On January 18, 1993 at Grayson High School in Grayson, Kentucky, a 17-year old shot and killed a teacher and a custodian. Two weeks later, on February 2, 1993 in Amityville, New York, a 17-year old high school student shot and killed one student while wounding another.

In May 1994, a 10-year old, claiming that his classmates had taunted him, shot and killed a fifth grader. On January 25, 1995 at a grade school in Redlands, California, a 13-year old boy shot his principal in the face with a shotgun. Later that year, on October 12, 1995 in Blackville, South Carolina, a 16-year old high school student shot his teacher in the face before turning the gun around and killing himself. Just one month later, on November 15, 1995, a 17-year old student at Lynnville High School in Tennessee shot and killed a 16-year old girl and a 58-year old teacher with a shotgun.

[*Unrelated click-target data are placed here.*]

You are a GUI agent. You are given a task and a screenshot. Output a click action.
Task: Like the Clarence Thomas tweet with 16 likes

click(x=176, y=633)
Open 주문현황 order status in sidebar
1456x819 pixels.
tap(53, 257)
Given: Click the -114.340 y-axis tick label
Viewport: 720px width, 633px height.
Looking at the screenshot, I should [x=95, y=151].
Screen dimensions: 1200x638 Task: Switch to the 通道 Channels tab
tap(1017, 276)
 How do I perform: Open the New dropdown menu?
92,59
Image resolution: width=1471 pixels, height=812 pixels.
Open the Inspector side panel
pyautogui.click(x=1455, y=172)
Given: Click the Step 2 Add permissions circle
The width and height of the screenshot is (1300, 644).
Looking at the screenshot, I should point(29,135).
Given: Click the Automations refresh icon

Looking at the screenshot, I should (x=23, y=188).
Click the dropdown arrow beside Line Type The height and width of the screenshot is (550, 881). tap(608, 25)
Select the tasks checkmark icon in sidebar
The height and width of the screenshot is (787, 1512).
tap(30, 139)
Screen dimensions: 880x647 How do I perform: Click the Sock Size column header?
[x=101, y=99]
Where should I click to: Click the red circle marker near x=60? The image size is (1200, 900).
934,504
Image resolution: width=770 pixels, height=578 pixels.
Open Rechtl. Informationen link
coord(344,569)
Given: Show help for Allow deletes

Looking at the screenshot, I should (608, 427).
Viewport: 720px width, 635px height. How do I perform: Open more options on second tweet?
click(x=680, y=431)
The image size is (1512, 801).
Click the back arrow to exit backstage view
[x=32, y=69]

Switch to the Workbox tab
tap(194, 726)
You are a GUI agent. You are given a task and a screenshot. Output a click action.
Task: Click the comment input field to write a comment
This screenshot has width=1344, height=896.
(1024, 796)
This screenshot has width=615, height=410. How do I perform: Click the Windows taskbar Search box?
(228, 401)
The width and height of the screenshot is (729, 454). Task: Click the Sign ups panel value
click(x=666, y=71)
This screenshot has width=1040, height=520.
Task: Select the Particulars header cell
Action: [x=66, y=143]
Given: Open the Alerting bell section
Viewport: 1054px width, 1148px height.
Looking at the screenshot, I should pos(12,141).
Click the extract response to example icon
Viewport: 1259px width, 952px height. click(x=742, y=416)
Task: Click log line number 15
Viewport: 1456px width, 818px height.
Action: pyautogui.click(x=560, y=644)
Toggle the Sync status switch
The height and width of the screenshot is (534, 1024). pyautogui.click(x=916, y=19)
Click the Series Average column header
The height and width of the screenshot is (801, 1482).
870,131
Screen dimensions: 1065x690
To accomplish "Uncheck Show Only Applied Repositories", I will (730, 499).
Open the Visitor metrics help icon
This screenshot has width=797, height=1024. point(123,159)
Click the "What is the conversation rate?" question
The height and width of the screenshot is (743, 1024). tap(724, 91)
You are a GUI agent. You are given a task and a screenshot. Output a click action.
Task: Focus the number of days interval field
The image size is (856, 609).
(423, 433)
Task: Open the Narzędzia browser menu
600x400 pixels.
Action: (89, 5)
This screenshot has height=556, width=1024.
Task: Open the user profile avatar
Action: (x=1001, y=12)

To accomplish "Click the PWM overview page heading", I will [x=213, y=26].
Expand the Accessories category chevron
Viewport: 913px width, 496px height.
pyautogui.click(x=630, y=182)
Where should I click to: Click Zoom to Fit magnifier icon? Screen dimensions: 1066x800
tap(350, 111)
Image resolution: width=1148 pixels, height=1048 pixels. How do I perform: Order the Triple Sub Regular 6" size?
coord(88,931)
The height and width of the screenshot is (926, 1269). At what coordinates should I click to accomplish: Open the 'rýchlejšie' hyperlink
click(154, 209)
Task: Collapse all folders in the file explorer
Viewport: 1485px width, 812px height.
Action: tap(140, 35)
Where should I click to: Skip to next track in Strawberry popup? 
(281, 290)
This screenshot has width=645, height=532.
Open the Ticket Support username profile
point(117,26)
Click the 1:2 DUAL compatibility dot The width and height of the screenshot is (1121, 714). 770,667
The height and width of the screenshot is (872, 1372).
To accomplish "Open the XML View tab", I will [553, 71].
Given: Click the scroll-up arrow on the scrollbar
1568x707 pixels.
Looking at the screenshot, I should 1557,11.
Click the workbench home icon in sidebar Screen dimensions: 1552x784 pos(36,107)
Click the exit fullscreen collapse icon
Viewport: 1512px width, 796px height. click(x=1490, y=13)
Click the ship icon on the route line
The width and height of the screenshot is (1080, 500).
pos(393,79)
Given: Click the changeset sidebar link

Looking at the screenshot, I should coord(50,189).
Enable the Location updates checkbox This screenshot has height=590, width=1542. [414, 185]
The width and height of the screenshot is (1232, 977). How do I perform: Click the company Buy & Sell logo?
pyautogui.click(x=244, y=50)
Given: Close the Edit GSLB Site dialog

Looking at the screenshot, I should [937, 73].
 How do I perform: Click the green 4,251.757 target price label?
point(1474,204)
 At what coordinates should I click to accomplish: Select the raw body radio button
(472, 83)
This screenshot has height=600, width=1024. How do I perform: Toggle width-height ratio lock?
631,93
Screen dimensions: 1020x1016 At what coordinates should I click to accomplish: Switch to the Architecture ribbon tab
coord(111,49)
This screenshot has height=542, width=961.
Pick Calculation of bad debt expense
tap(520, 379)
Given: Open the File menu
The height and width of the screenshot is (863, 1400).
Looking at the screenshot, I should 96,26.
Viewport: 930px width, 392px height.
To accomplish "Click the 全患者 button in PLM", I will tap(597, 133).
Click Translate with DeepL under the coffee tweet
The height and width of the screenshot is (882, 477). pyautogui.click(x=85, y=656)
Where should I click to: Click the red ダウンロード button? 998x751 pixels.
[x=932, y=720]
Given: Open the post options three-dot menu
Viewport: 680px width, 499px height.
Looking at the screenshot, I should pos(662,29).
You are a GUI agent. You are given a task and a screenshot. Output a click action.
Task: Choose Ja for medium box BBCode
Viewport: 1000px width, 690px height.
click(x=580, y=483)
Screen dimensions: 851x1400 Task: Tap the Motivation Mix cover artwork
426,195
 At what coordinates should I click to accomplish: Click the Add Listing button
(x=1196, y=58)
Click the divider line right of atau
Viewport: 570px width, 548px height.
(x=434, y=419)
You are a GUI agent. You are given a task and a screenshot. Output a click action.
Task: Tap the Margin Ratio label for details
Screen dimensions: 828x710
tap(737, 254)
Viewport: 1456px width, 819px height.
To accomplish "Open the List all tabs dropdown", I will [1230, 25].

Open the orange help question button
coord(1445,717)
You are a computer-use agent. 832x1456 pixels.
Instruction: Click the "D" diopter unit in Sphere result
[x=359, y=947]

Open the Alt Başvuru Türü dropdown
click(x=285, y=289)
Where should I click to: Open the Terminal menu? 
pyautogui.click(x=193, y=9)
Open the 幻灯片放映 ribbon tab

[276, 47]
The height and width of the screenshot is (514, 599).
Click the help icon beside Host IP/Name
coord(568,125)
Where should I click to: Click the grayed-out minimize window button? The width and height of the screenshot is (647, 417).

In early February 1996 in Moses Lake, Washington, a 14-year old junior high school student armed with two handguns, a hunting rifle and 78 rounds of ammunition killed a 49-year old teacher and two 14-year old students within 15 minutes. A year later in Bethel, Alaska, a 16-year old high school student shot and killed two and wounded two others.

On October 1, 1997 a17-year old killed a former girlfriend, another student and wounded six others after a shooting spree at a high school in Pearl, Mississippi. Less than three weeks later, a 21-year old student at a high school in Norwalk, CA shot and killed two students. On December 1, 1997, a 14-year old left three girls dead and five wounded at a prayer meeting at a high school in West Paducah, Kentucky.

At a middle school in Jonesboro, Arkansas on March 24, 1998, two students, ages 11 and 13, shot and killed 4 students, a teacher and wounded 10 others. Just over one year ago, 2 teen-age gunmen massacred 12 students and one teacher at Columbine High School in Littleton, Colorado.

This past Tuesday, in Mount Morris Township, Michigan, a 6-year old boy brought a .32 caliber semiautomatic handgun to his first grade class and shot and killed a 6-year old girl in front of his teacher and 22 of his fellow classmates.

This is a horrifying record of the tragedies that have occurred over the past decade in our country's schools by our country's youth. According to President Clinton on Tuesday, "The accidental gun death rate of children in American is nine times higher than that in the other 25 biggest countries combined. Combined. "This frightening statistic, combined with the tragedies of the past week and the past decade, should ring loudly in the ears of every senator and representative in Washington who is too consumed with partisan and ideological conflict to create and enforce effective legislation that addresses the problem of gun violence among youth in this country.

True, several pieces of gun legislation were passed last year. However, the fine printed language of these bills reveals that they are mostly political. They do little to eliminate gun show loopholes or to require mandatory child safety trigger locks, both of which could perhaps have prevented many of these killings.

While every presidential candidate is busy planning their strategies and gearing up their campaigns for the next few days leading in to Super Tuesday, perhaps they should take a moment to discuss this issue. There is no question gun control and youth violence is a complex issue that concerns not only the mechanics of registering guns, dealing with assault weapons, and researching safety technology, but one that also speaks to a fundamental breakdown in the American family and among America's children.

That a 6-year old child could commit such an atrocity begs the question, what has he seen and been exposed to in his short life to motivate such an action?

In the past 10 years, too many children have been killed and have been robbed of their right to life, liberty and the pursuit of happiness. Surely, when the Founding Fathers wrote the Second Amendment of the Constitution, which protects the right of American citizens "to keep and bear Arms," they did not imagine a world where children would be bearing arms themselves and killing other children.